Provided material:

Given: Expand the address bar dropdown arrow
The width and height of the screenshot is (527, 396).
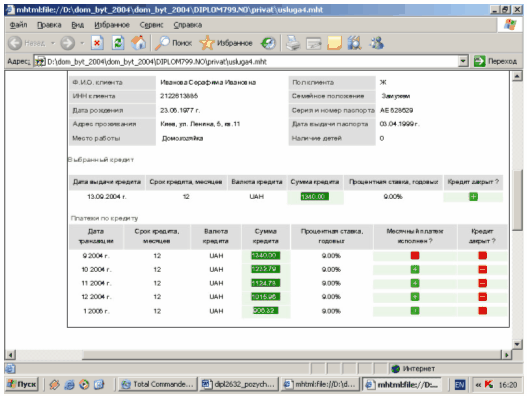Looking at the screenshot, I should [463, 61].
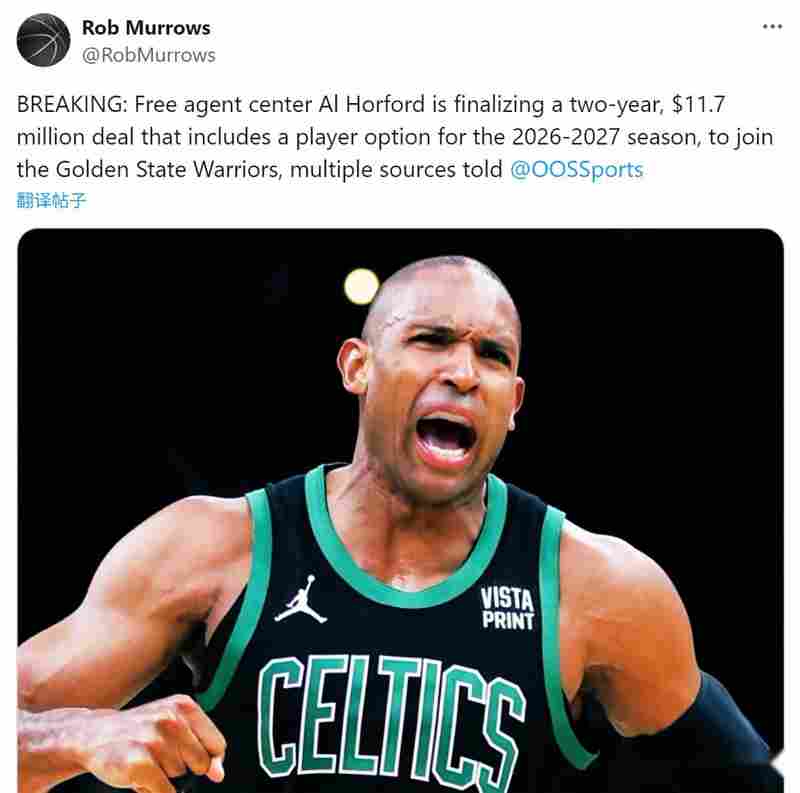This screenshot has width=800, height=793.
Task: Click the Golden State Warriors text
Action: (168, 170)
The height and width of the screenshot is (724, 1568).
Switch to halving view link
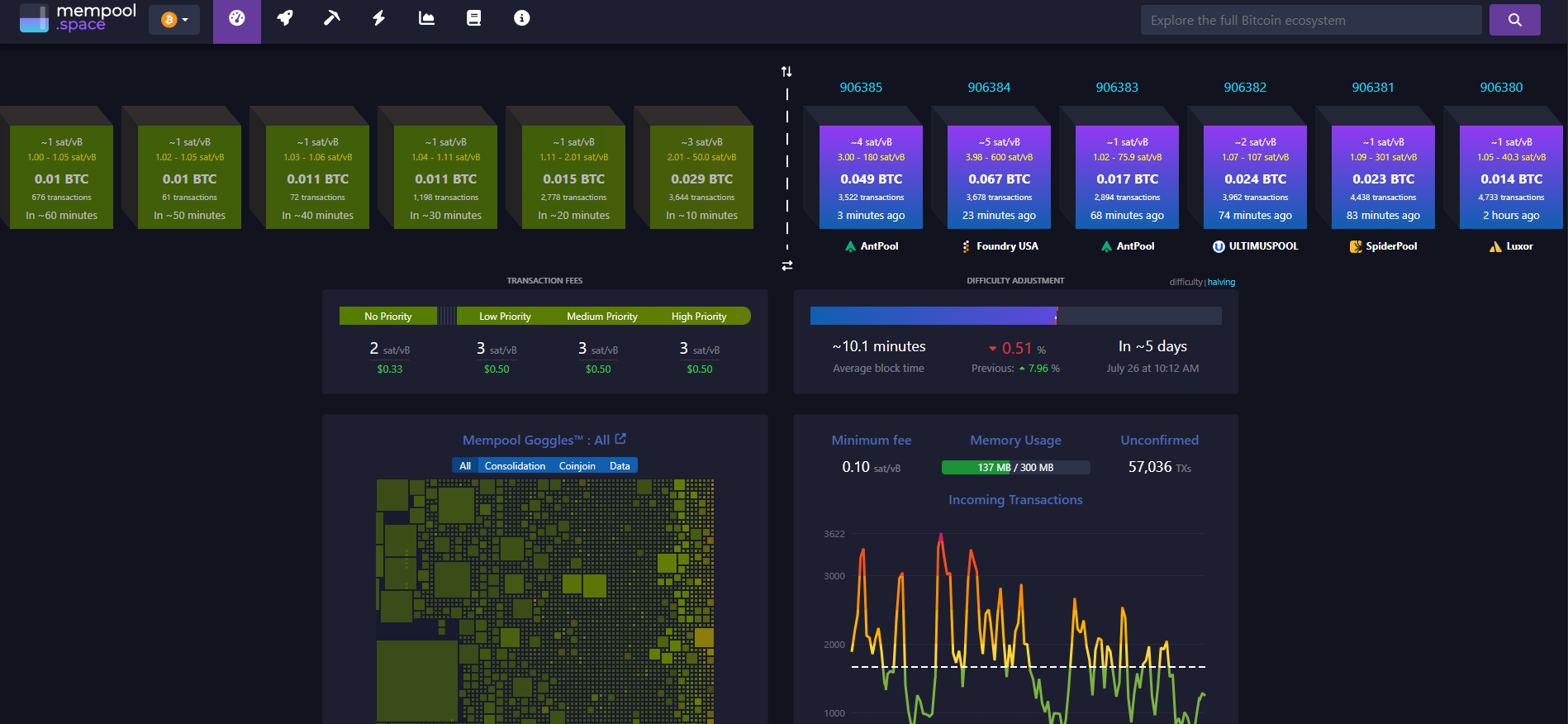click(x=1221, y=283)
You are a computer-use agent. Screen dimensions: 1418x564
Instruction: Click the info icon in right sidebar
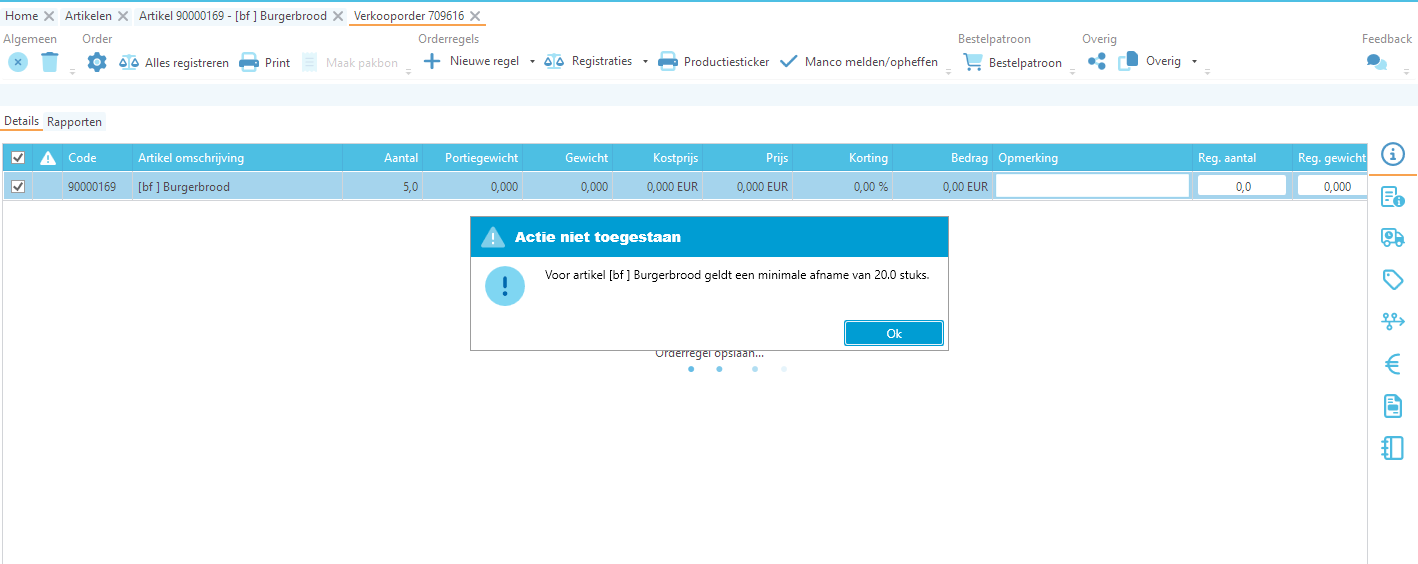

About this exercise:
Repeat the listing above up to and including the line with "The height and", starting from its first line. Drop any pictures.

Task output:
Given: Expand the address bar dropdown arrow
The width and height of the screenshot is (527, 396).
Looking at the screenshot, I should [463, 61].
This screenshot has width=800, height=793.
Task: Click the Golden State Warriors text
Action: (168, 170)
The height and width of the screenshot is (724, 1568).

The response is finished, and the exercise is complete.